The former composer’s Night Ride and Sunrise, a quirky tone poem from 1908, opened the evening. Supposedly inspired by Sibelius’s late-night sleigh ride from Helsinki to his home in Kerava, the piece begins with an obsessive uneven triplet figure running through the strings. Lintu helped shape this section in mostly soft dynamics, creating a steady sense of movement, intense rather than forbidding.
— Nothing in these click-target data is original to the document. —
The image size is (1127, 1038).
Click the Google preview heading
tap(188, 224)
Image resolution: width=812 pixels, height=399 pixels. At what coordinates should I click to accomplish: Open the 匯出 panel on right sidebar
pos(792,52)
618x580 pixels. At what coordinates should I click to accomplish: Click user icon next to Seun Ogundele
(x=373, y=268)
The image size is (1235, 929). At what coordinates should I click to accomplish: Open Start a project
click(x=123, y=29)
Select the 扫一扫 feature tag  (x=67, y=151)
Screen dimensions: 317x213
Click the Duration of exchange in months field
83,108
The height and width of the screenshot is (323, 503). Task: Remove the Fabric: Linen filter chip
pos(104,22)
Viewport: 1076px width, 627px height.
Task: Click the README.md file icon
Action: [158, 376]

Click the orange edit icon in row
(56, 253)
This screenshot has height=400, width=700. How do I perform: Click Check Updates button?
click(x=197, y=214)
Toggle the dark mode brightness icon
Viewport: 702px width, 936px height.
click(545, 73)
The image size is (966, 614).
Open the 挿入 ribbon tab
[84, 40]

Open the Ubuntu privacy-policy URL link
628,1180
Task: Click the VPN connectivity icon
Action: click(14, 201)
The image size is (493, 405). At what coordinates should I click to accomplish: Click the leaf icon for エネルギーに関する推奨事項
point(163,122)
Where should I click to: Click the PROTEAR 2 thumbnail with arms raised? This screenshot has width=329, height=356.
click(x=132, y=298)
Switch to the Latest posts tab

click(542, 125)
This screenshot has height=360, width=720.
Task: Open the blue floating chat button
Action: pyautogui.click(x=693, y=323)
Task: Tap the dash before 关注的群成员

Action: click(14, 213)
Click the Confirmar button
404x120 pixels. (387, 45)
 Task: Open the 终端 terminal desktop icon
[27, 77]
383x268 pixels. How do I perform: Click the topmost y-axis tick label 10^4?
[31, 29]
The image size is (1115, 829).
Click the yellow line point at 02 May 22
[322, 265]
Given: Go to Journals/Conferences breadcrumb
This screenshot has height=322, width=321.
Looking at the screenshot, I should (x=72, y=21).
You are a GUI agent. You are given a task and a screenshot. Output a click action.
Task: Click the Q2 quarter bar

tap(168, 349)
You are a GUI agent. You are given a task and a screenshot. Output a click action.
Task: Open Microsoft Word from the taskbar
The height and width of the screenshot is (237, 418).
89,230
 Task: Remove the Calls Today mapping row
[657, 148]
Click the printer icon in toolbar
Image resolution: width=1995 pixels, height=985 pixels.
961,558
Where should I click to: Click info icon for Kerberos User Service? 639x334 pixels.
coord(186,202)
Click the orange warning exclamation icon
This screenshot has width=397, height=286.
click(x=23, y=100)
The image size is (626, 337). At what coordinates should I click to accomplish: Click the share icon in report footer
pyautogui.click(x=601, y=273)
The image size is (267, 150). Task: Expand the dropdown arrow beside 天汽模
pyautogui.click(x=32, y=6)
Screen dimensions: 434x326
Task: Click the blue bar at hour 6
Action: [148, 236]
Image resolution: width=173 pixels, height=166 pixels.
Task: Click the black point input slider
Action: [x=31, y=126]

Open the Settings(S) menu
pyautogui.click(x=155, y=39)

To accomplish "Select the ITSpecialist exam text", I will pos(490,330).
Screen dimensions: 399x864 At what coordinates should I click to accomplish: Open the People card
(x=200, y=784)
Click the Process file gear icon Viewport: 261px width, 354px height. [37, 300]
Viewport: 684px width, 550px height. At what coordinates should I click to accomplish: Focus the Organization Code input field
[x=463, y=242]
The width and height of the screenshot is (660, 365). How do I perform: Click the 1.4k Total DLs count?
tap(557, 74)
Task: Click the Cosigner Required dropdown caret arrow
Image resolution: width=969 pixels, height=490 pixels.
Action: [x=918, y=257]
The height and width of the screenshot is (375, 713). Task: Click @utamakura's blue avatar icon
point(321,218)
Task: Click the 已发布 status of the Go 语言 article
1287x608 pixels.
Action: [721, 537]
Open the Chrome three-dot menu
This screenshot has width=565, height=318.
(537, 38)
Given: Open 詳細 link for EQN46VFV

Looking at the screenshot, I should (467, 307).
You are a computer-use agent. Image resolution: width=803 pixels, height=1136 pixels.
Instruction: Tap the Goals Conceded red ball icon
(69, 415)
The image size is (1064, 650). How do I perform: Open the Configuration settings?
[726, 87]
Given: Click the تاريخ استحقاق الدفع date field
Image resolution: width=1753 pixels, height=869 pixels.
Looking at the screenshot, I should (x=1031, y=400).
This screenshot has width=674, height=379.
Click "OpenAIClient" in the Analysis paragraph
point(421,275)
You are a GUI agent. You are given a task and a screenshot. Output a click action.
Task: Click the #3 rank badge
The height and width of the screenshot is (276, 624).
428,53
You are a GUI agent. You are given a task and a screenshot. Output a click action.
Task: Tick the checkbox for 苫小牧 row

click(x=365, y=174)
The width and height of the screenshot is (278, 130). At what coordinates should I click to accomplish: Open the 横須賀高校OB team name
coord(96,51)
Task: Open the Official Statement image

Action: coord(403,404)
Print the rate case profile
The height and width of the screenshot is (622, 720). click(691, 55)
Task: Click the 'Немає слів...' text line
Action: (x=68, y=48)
The strings distinguished themselves with rich, shining tone in the hymn-like transition to the sunrise conclusion. The horn section shimmered resonantly as the first glow of the sunrise appeared, followed by a brilliantly marshaled crescendo. Glints of triangle led to an expansive addition of the remaining brass, complete with some odd harmonic turns in the final exchanges with the strings to cap an excellent rendition of this rarely heard piece.
Beethoven’s Piano Concerto No. 4 suited the strengths of soloist Francesco Piemontesi, more than the Rachmaninoff he played in his NSO debut in 2019. The Swiss-Italian pianist gave the piano-only opening of the first movement an air of mystery. Hantu and the BSO responded in kind, as the orchestra took up the theme in a distant key. Lintu encouraged rubato freedom throughout the first movement.
Piemontesi showed an admirable delicacy of touch, the runs pearly and the trills handled with ease. Near the end of the movement he played the most commonly used cadenza, penned by Beethoven, with a sense of the unexpected, as if it unrolled like his own improvisation.
Lintu elicited an angry, buzzing energy from the orchestra’s forceful unison phrases in the slow movement, answered by poetic reflections from Piemontesi. The third movement, paced rapidly, retained the lovely phrasing the soloist applied to the previous two. Standing out from the bouncy orchestral sound were gorgeous sectional contributions from violas and cellos, seated by Lintu with the former section on the outer edge of the ensemble.
Piemontesi offered a single encore, a calm and tender rendition of Brahms’ Intermezzo in E-flat major, the first piece in his Op. 117. The detailed voicings of melodies and counter-melodies in this gentle piece stilled the room as if all were holding their breath.
After intermission came more Finnish music, beginning with Saariaho’s Ciel d’hiver, an arrangement for smaller orchestra of the second movement of the late composer’s Orion. Lintu explained that the constellation Orion is seen in Finland during the winter months, drawing a programming parallel with the Sibelius tone poem heard on the first half. Lintu paced the work expensively, as the BSO created an eerie, mostly still soundscape that shivered with color. Worthy solo playing came from piccolo and cello, among others.
Sibelius’ Seventh Symphony, his last completed example of the genre, rounded out a packed but entrancing program. Lintu led the work with a confident understanding of the seemingly endless tempo fluctuations embedded in the score. In a single movement, the fantasy-like structure popped off the page in this quicksilver reading. Special recognition must go to the trombone solo, on the calming theme Sibelius marked with the name of his wife, Aino. The full complement of brass gave this theme even greater nobility, leading to a majestic conclusion.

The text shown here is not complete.